Enquanto isso, o número de fãs sobe globalmente. A Nielsen, principal empresa internacional de pesquisa de mercado e medição de audiência, estima que a base de torcedores de futebol feminino deve crescer de 500 milhões para mais de 800 milhões até 2030, com 60% desse público sendo mulheres. No Brasil, cerca de 39 % da população demonstra interesse, o que coloca o país entre os mercados mais promissores para marcas e cultura. A torcida do futebol feminino é diferente. Canta com o mesmo entusiasmo, mas com menos ódio. Torcer por um time feminino é torcer por um país que ainda não existe, mas que poderia.
Ainda existe um fosso simbólico. Mulheres brasileiras como Marta, Formiga e Cristiane representaram o país com conquistas e gols, mas mesmo assim precisaram enfrentar a cultura que duvidava delas. Essa invisibilidade institucional tem custo: talento entregue em campo e abstraído pela falta de visibilidade e investimento.
A Copa de 2027 será no Brasil. E o legado de sede vai além dos estádios. O crescimento de audiência, patrocínio e memórias não se materializa só no balanço financeiro. Ele reverbera em pertencimento, na identificação de jovens torcedoras, na narrativa de um Brasil que canta, vibra e se reconhece no campo também sem camisa masculina, sem cargo de “coadjuvante”.
A pergunta que fica é: a gente vai ser só sede ou vai ser parte do espetáculo? Vai continuar tratando o futebol feminino como entretenimento sazonal ou vai enxergar nele uma chance real de resgatar algo que o futebol masculino já perdeu: identidade popular, renovação simbólica, vínculo afetivo com a arquibancada?

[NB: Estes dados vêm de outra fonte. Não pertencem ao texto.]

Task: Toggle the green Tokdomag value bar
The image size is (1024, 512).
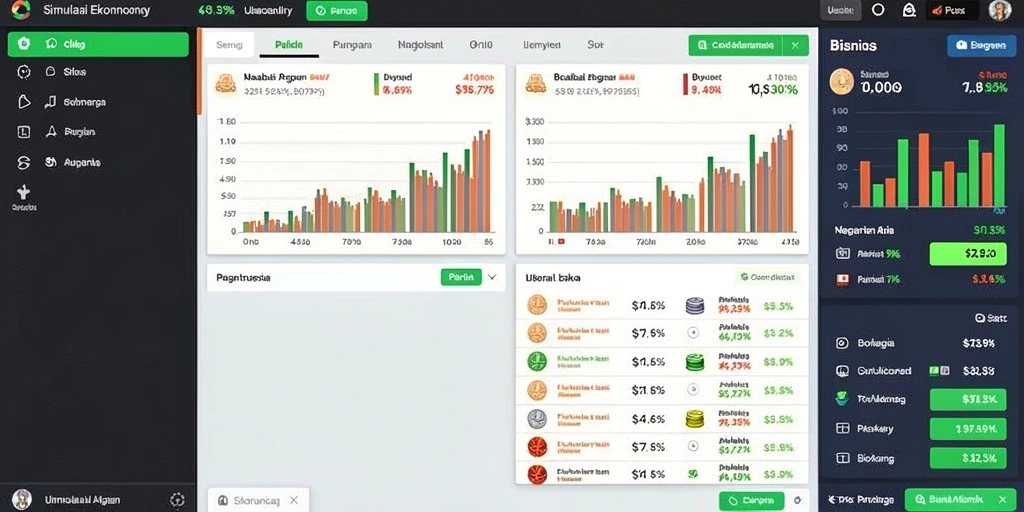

E aqui quem escreve é uma torcedora do futebol, da Seleção e de um Brasil que ainda pode aprender a torcer diferente. Provoco, mas porque acredito, viu? Em 2027, o mundo vai olhar pra cá. E o país que sempre viveu de futebol tem a chance de provar que também pode evoluir com ele. Tem jogo. Tem estádio. Tem futuro. Vai, Brasil!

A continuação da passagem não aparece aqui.